What the exercise asks: Continue the article below that offers hospitalists numbered advice on infections, picking up after its final sentence.
--- Text shown Enclosed Below ---
6. Be aware of urinary catheters, and use appropriate therapy for catheter-associated urinary tract infections (CAUTIs).
Physicians often are unaware when patients have urinary catheters, Dr. Gupta says, in part because they are frequently placed in the ED and documentation can be missing.
“It’s important to keep this on [hospitalists’] radar whenever they see a patient, so they can remember to remove these as soon as they can, when they’re no longer needed,” Dr. Gupta says, adding that timely removal can prevent an unnecessary risk of CAUTIs.
He also cautions that a third of antimicrobials used to treat CAUTIs are inappropriately aimed at treating asymptomatic bacteriuria, and hospitalists have to be sure that there truly is an infection.
7. A urine culture without a simultaneous urine analysis is practically worthless.
Once a catheter has been in for three or four days, most patients will have “all kinds of bacteria and fungus growing in their urine,” Dr. Allen says.
“A urinalysis lets you assess for the presence of pyuria or other signs of urinary tract inflammation,” he says. “That’s how you determine whether a germ growing in the urine is a colonizer or a true pathogen.”
8. Bactrim does not treat strep.
“If you have somebody that maybe has been in the hospital on vancomycin because they have cellulitis and are getting better and ready to go home, if you don’t know if that cellulitis is staph or strep, be careful about the agent that you choose to send them home on,” Dr. Chansolme says. “Make sure it has activity against Streptococcus.”
He frequently sees patients de-escalated to the wrong drug—trimethoprim/sulfamethoxazole (Bactrim).
“They’ll go home, and a couple days later they’ll be back because it was in fact a strep infection, not a staph infection,” he says. “If you’re not sure, it’s probably better to use something like doxycycline or clindamycin, or something along those lines, that will treat both.”
9. Be sure to take proper precautions when it comes to norovirus.
Winter is the time of year to be most concerned about norovirus outbreaks. It’s also important to realize it affects people of all ages, is especially common to closed or semi-closed communities (i.e. hospitals, long-term care facilities, cruise ships), and spreads very rapidly either by person-to-person transmission or contaminated food.
--- End of Enclosed Text shown ---
--- Recorded information Enclosed Below ---
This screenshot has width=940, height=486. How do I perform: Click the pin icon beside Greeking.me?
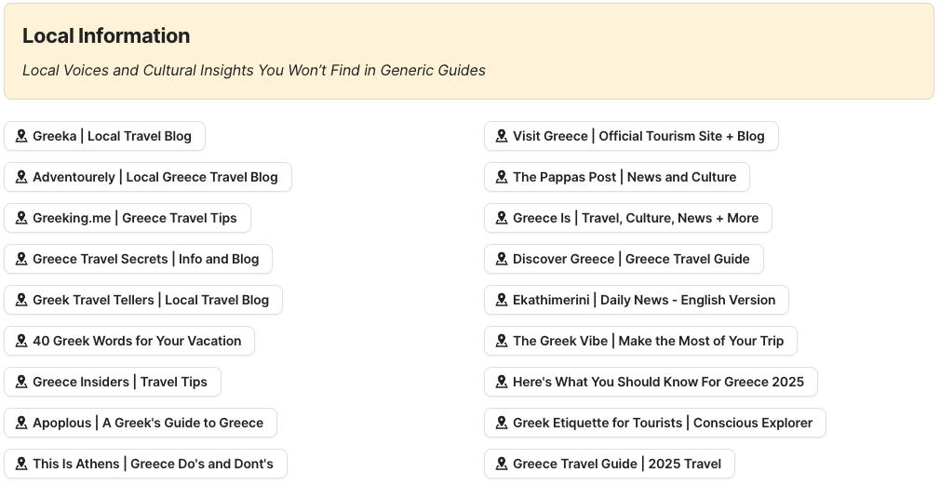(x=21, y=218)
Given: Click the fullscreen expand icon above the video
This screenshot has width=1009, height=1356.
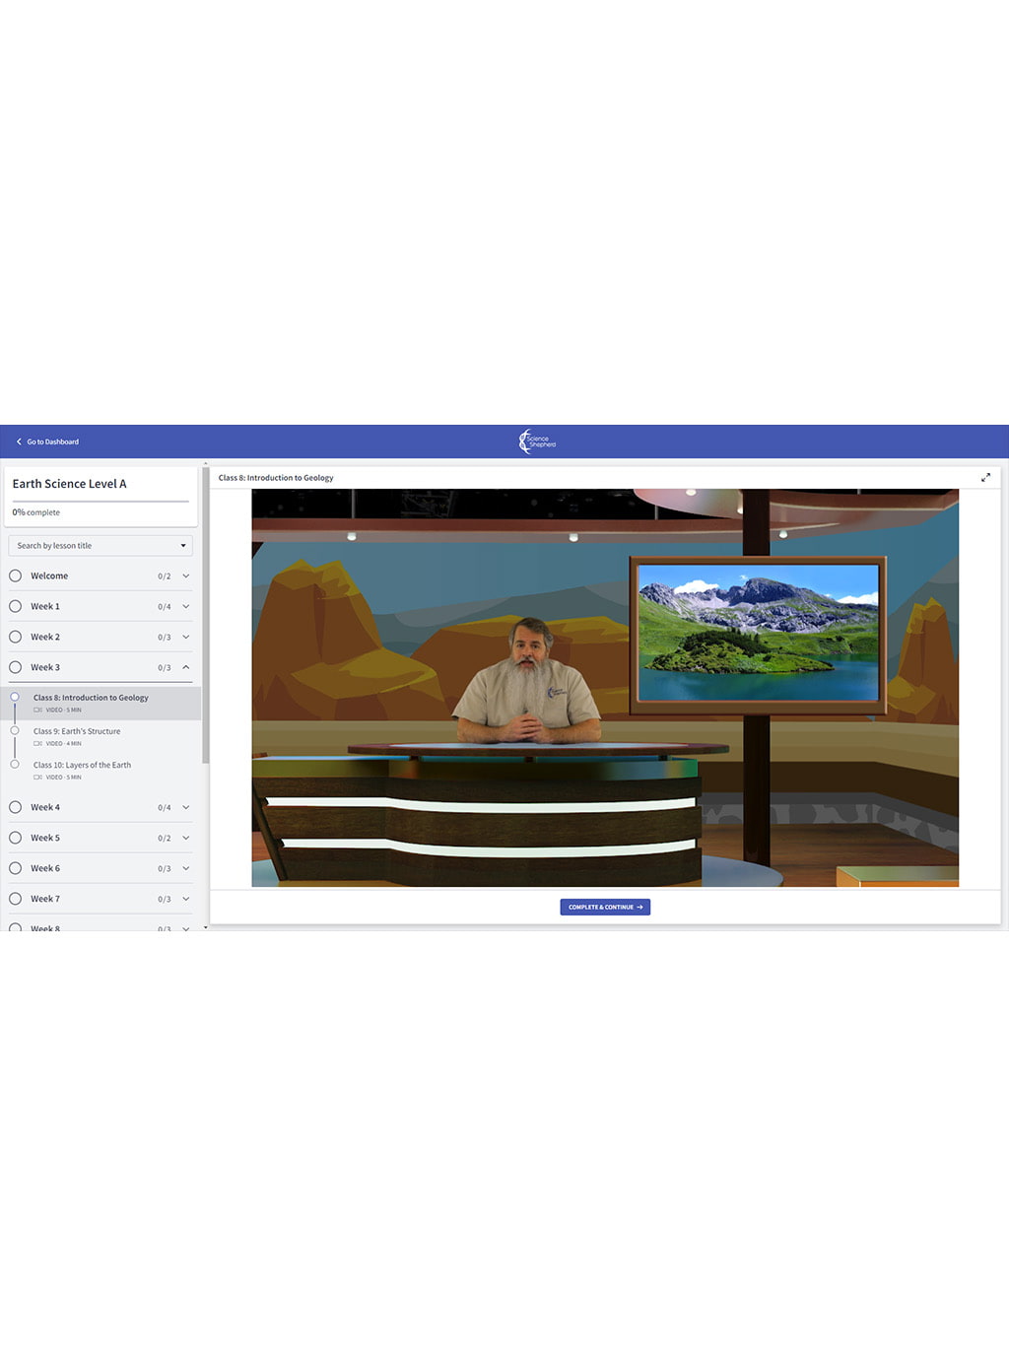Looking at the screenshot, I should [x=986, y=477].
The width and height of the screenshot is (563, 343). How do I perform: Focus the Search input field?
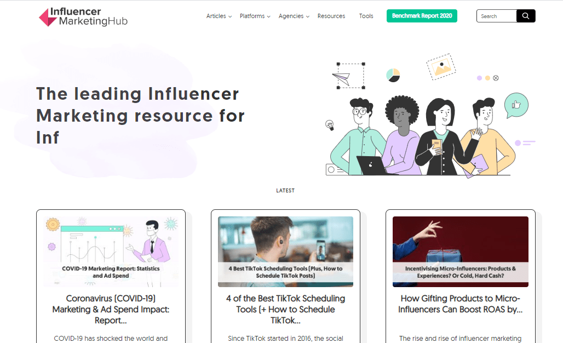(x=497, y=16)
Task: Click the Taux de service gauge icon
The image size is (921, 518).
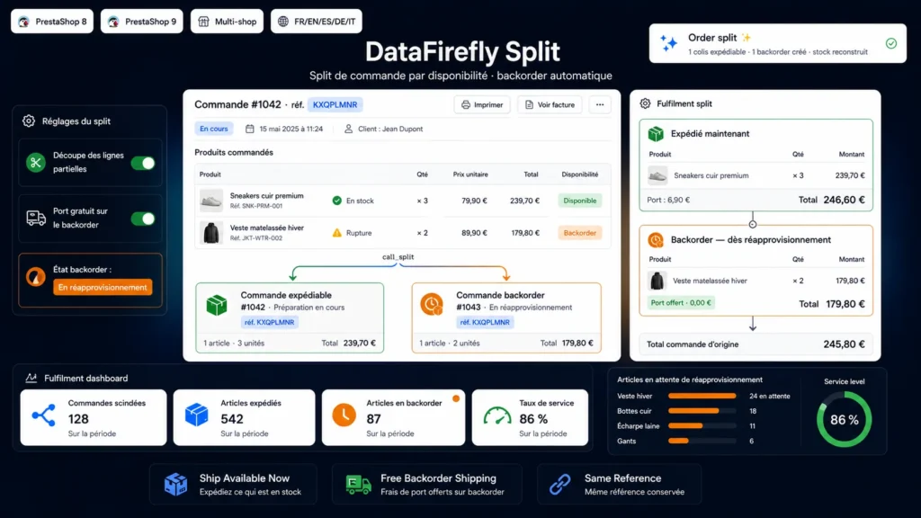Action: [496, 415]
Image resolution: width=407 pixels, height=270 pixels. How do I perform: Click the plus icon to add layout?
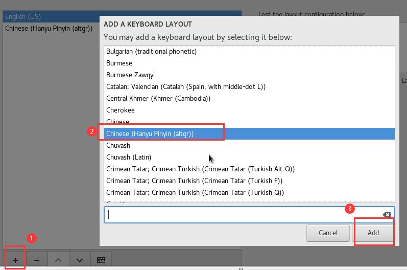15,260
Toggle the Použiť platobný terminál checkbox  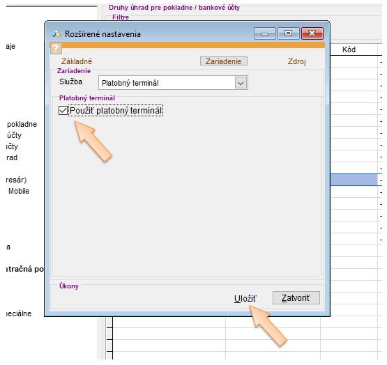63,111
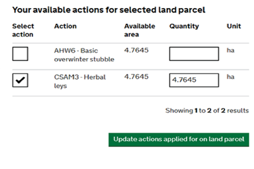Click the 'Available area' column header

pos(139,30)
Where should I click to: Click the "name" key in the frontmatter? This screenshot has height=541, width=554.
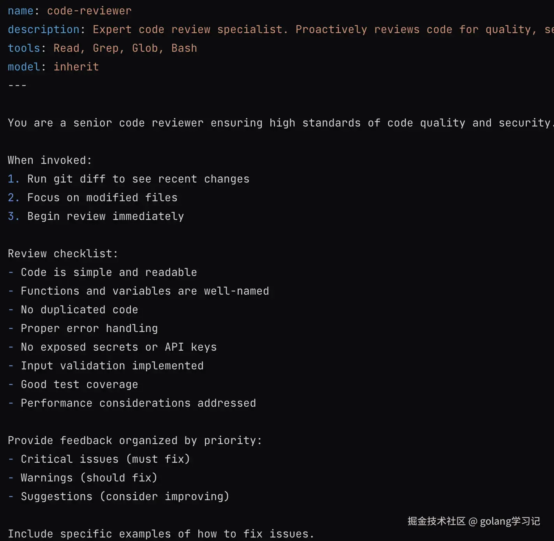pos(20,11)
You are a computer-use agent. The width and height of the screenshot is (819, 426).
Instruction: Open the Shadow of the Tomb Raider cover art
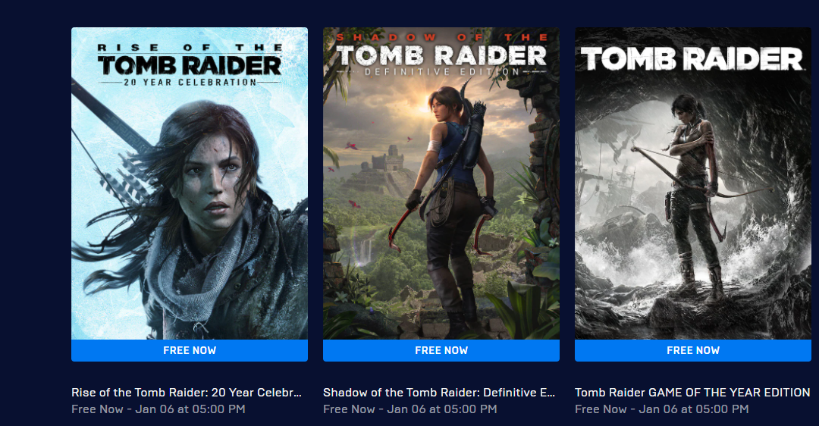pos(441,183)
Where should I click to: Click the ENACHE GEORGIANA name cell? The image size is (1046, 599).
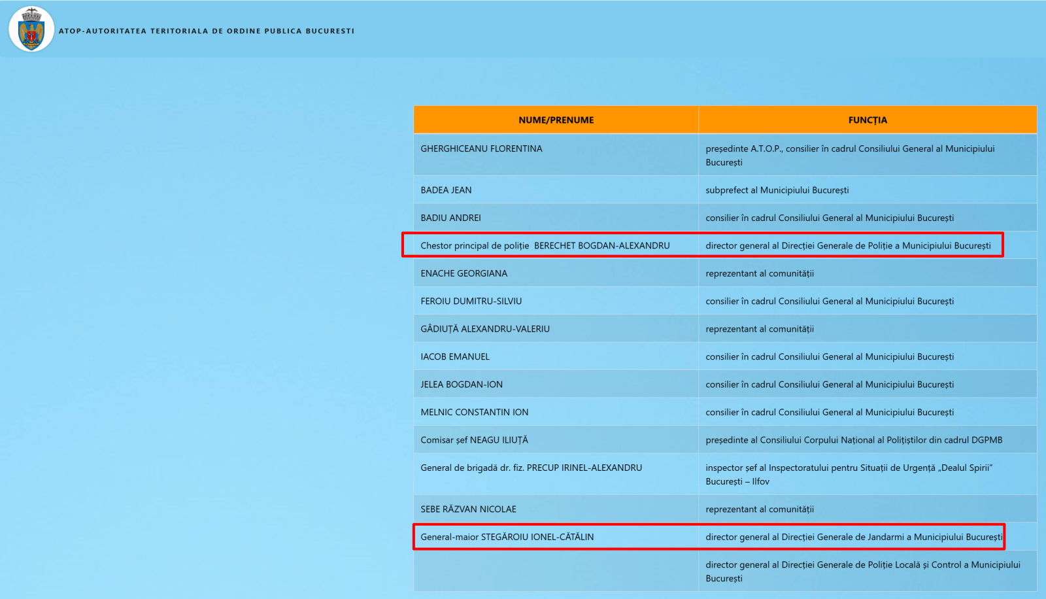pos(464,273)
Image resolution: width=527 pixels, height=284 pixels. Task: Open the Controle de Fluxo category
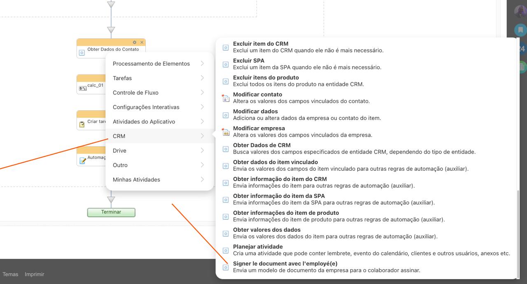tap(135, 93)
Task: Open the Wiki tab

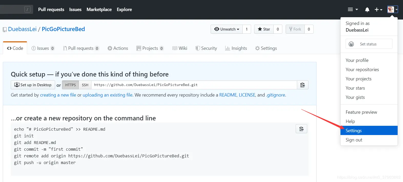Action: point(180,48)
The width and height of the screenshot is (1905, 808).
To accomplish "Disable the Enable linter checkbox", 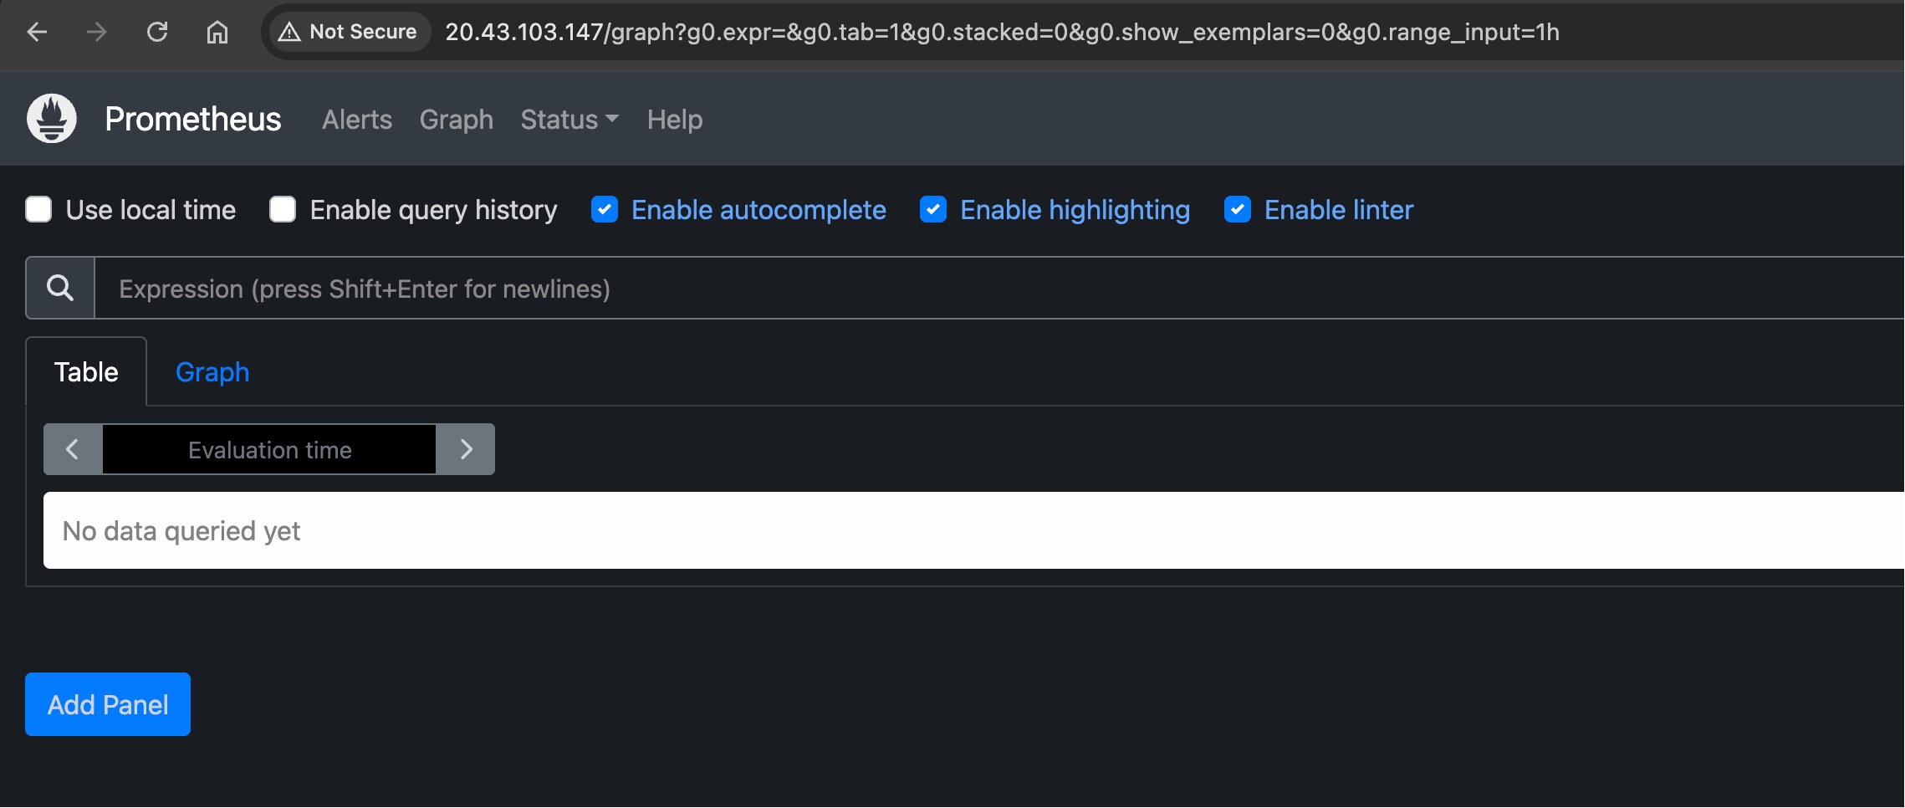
--- End of Enclosed Recorded information ---
Answer section:
“It’s really important to understand that if a patient is suspected of having norovirus, that patient should be placed in contact precautions immediately, and preferably, when possible, in a single-occupancy room,” Dr. Gupta says. “If a healthcare provider becomes ill with sudden nausea, vomiting, or diarrhea, that’s consistent with possible norovirus. They should stay home for a minimum of 48 hours after symptom resolution before coming back to work.”
And because norovirus is so contagious, quick action has to be taken if such an outbreak is suspected.
“If there’s any concern at all in your facility,” he says, “get in touch with an infection prevention committee to make sue all appropriate measures are taken.”
10. Never swab a decubitus ulcer unless that ulcer is clearly infected.
Dr. Allen says it’s important to know that it doesn’t make sense to culture an ulcer that doesn’t have any signs of infection, such as pus or redness—although he sees it happen routinely.
“Just because a patient has a bedsore doesn’t mean it’s infected,” Dr. Allen says. “Usually, they’re not infected. But they’re going to have a dozen different germs growing in them.”
Culturing and treatment without signs of infection, he says, often leads to “inappropriate antibiotic use and probably increased length of stay.”